On your right, look for the long, pale wooden building with a shaded two-story porch, chunky white columns, and little dormer windows popping out of the roofline.
This is the Fort Lauderdale History Center, run by the Fort Lauderdale Historical Society, and it’s less one “museum building” and more a whole little campus whose job is to keep Greater Fort Lauderdale from forgetting how it got here. The star of the show is the New River Inn, built in 1905 as a working hotel back when “downtown” was basically sand, sweat, and optimism. Today it holds the main local-history museum, packed with artifacts, photos, and displays… and yes, there’s even a room staged like a typical 1908 hotel room. Think: simple furniture, practical details, and the quiet reminder that air-conditioning was still a dream people hadn’t dared to have yet.

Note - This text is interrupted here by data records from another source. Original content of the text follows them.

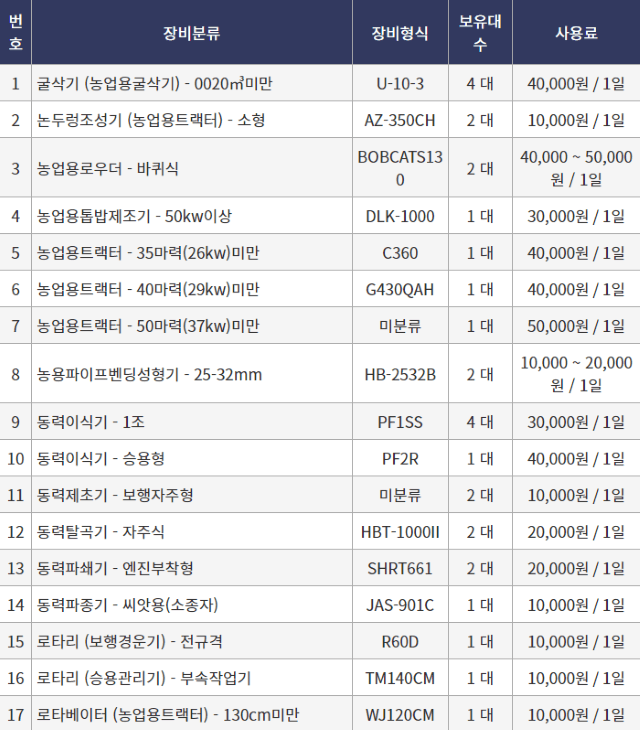Click the 사용료 column header
The height and width of the screenshot is (730, 640).
576,33
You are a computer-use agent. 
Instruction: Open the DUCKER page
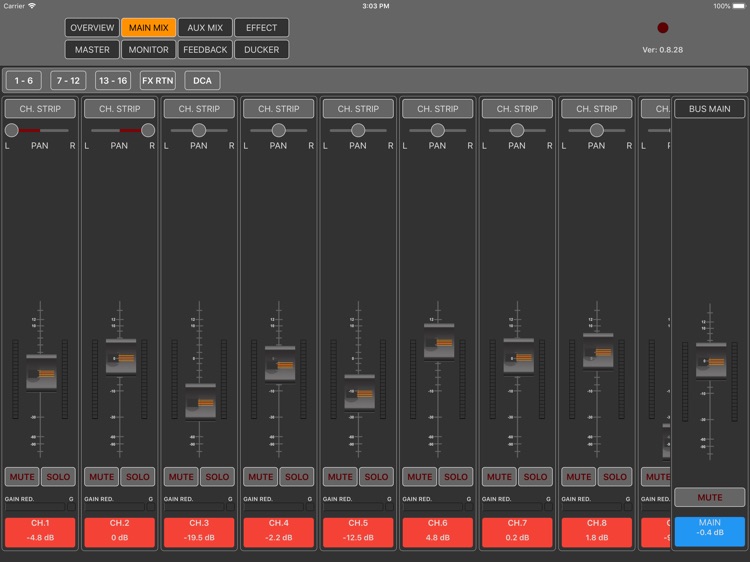click(261, 49)
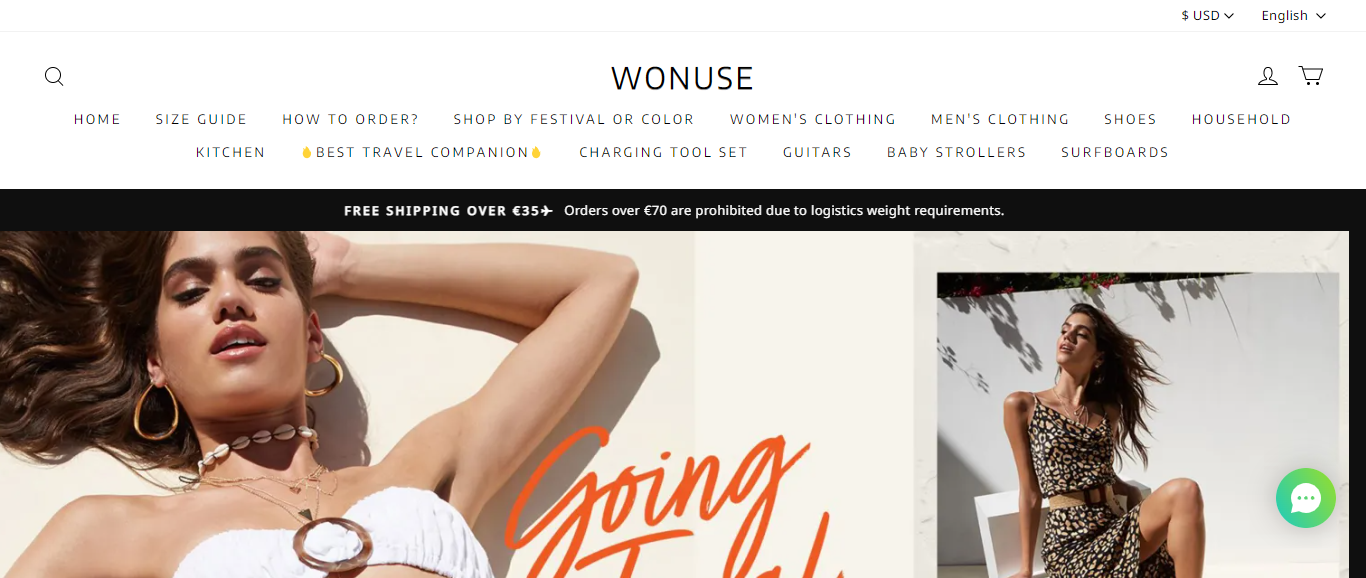1366x578 pixels.
Task: Open the Kitchen category link
Action: coord(231,152)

But the History Center doesn’t stop with one building. Nearby is the King-Cromartie House from 1907, presented as a home around 1915-open by guided tour-so you get the domestic side of early Fort Lauderdale: the kind of place where the big “luxury upgrade” might’ve been a nice breeze and enough screens to keep the bugs from carrying you away. And then there’s the 1899 Replica School House, a throwback built in the 1970s for the American Bicentennial-because nothing says “let’s celebrate 200 years” like building a one-room schoolhouse and remembering how hard kids had it. Fun times.

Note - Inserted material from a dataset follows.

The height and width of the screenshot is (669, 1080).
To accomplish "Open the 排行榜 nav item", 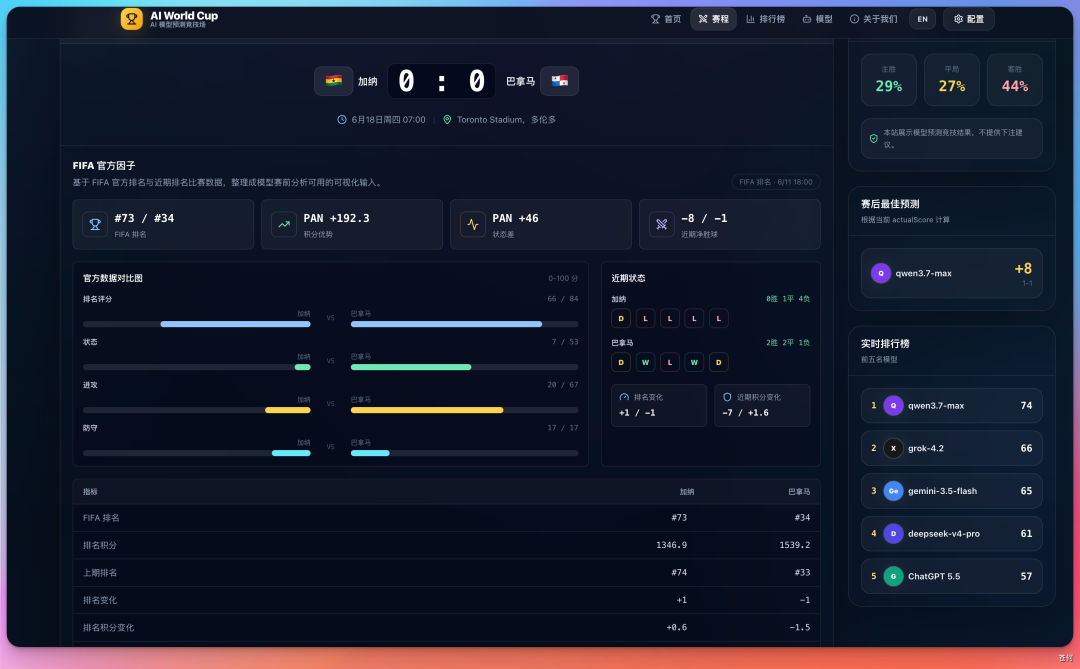I will 765,19.
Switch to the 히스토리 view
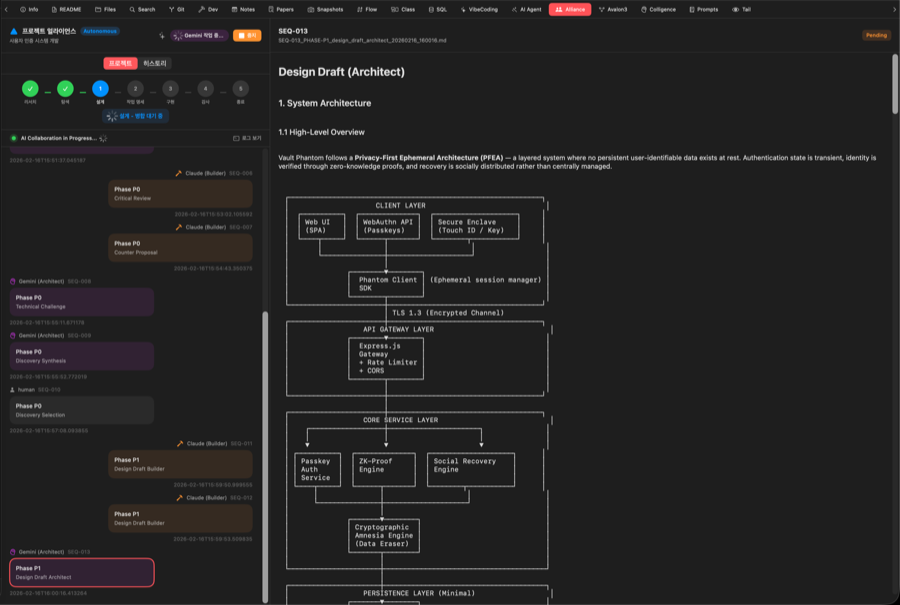This screenshot has height=605, width=900. [x=156, y=63]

Behind the exhibits is the serious memory-keeping: the Hoch Heritage Research Center, in a 1949 former post office annex that became the Historical Society’s home in 1978. Inside are maps, blueprints, scrapbooks, oral histories, newspapers-plus manuscript collections tied to pioneers like the Stranahans, and an enormous photo archive with around 400,000 images documenting Broward County. That’s a lot of evidence… in case anyone tries to tell you Fort Lauderdale “came out of nowhere.”
When you’re set, New River Inn is a 0-minute walk heading north.